Sund asked House and Senate security officials for permission to request that the D.C. National Guard be placed on standby in case he needed quick backup.

…House Sergeant at Arms Paul Irving said he wasn’t comfortable with the “optics” of formally declaring an emergency ahead of the demonstration, Sund said. Meanwhile, Senate Sergeant at Arms Michael Stenger suggested that Sund should informally seek out his Guard contacts, asking them to “lean forward” and be on alert in case Capitol Police needed their help.

…It was the first of six times Sund’s request for help was rejected or delayed, he said. Two days later on Wednesday afternoon, his forces already in the midst of crisis, Sund said he pleaded for help five more times as a scene far more dire than he had ever imagined unfolded on the historic Capitol grounds.

“I am making an urgent, urgent immediate request for National Guard assistance,” Sund recalled saying. “I have got to get boots on the ground.”

On the call were several officials from the D.C. government, as well as officials from the Pentagon. The D.C. contingent was flabbergasted to hear a top Army official say that he could not recommend that his boss, Army Secretary Ryan McCarthy, approve the request.

──────────

__Exercise description__. Summarize the passage on Sund's requests for National Guard help in three sentences.

__Provided data__.

──────────

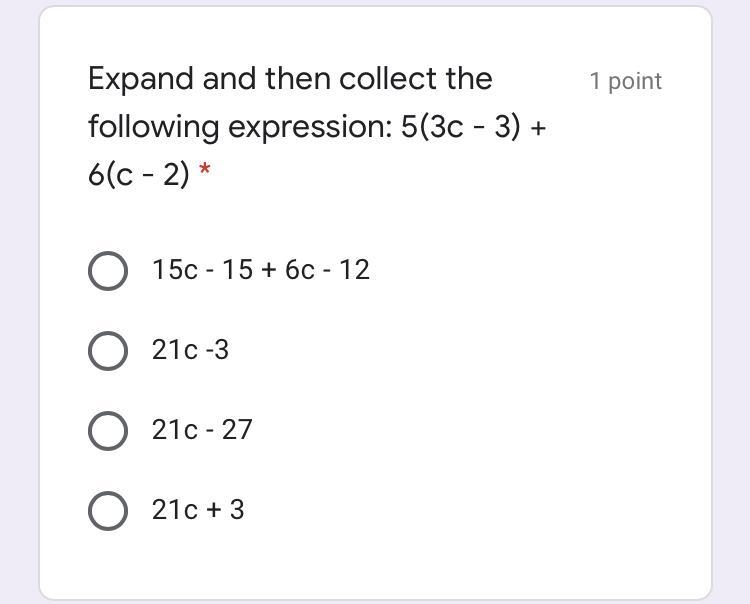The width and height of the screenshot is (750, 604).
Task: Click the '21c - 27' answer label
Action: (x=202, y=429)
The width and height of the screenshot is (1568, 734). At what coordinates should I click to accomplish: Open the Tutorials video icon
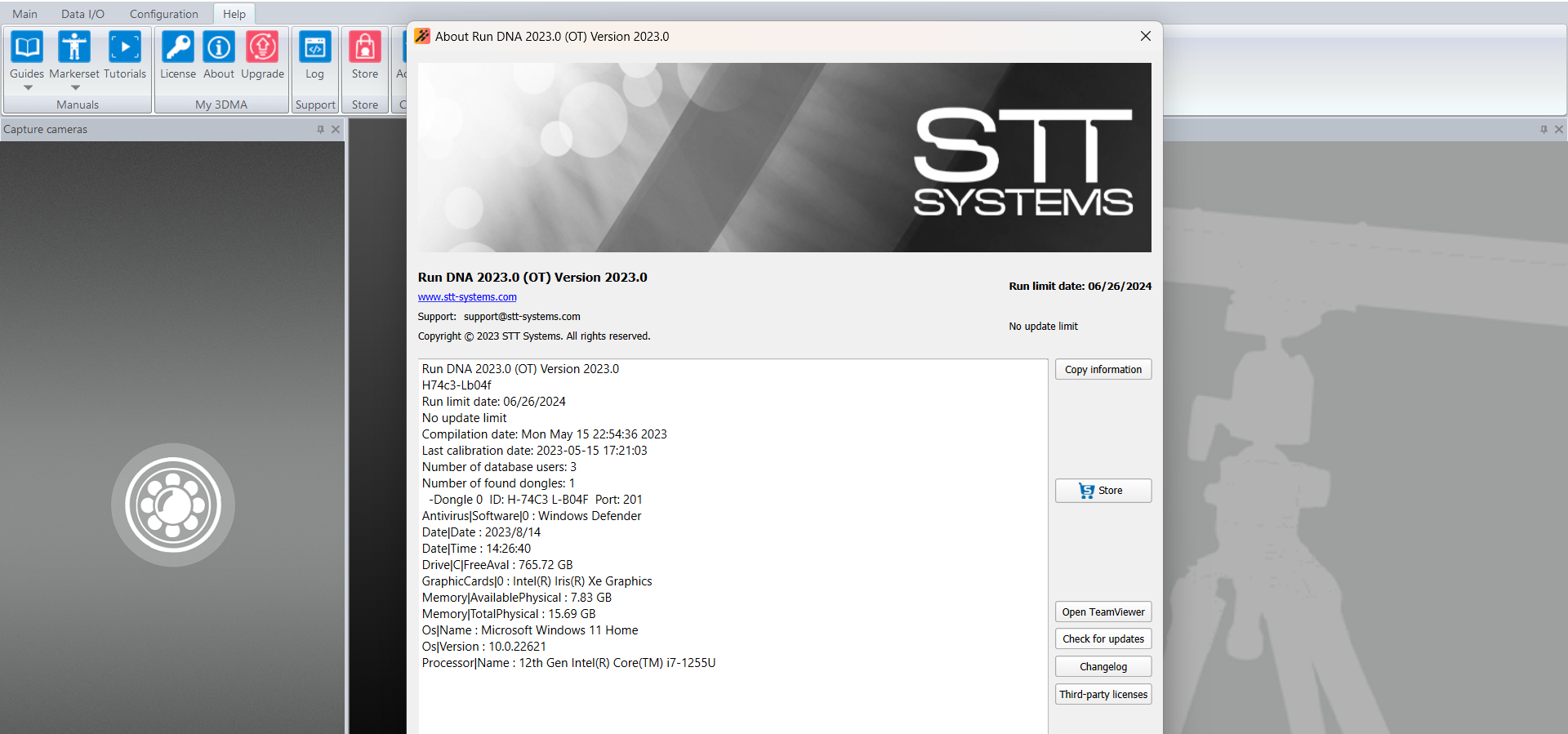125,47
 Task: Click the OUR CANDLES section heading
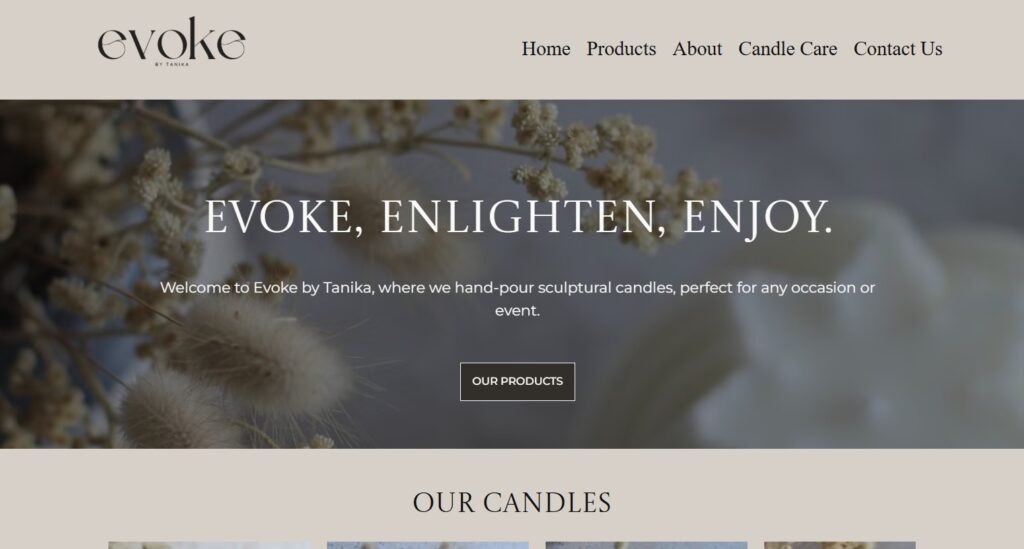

──────────

__Exercise solution__. Sund asked House and Senate security officials for permission to request that the D.C. National Guard be placed on standby. House Sergeant at Arms Paul Irving was uncomfortable with the "optics" of formally declaring an emergency, and Senate Sergeant at Arms Michael Stenger suggested Sund informally ask his Guard contacts to be on alert. Sund said this was the first of six times his request was rejected or delayed, and on the Wednesday call a top Army official said he could not recommend that Army Secretary Ryan McCarthy approve the request, which flabbergasted the D.C. officials.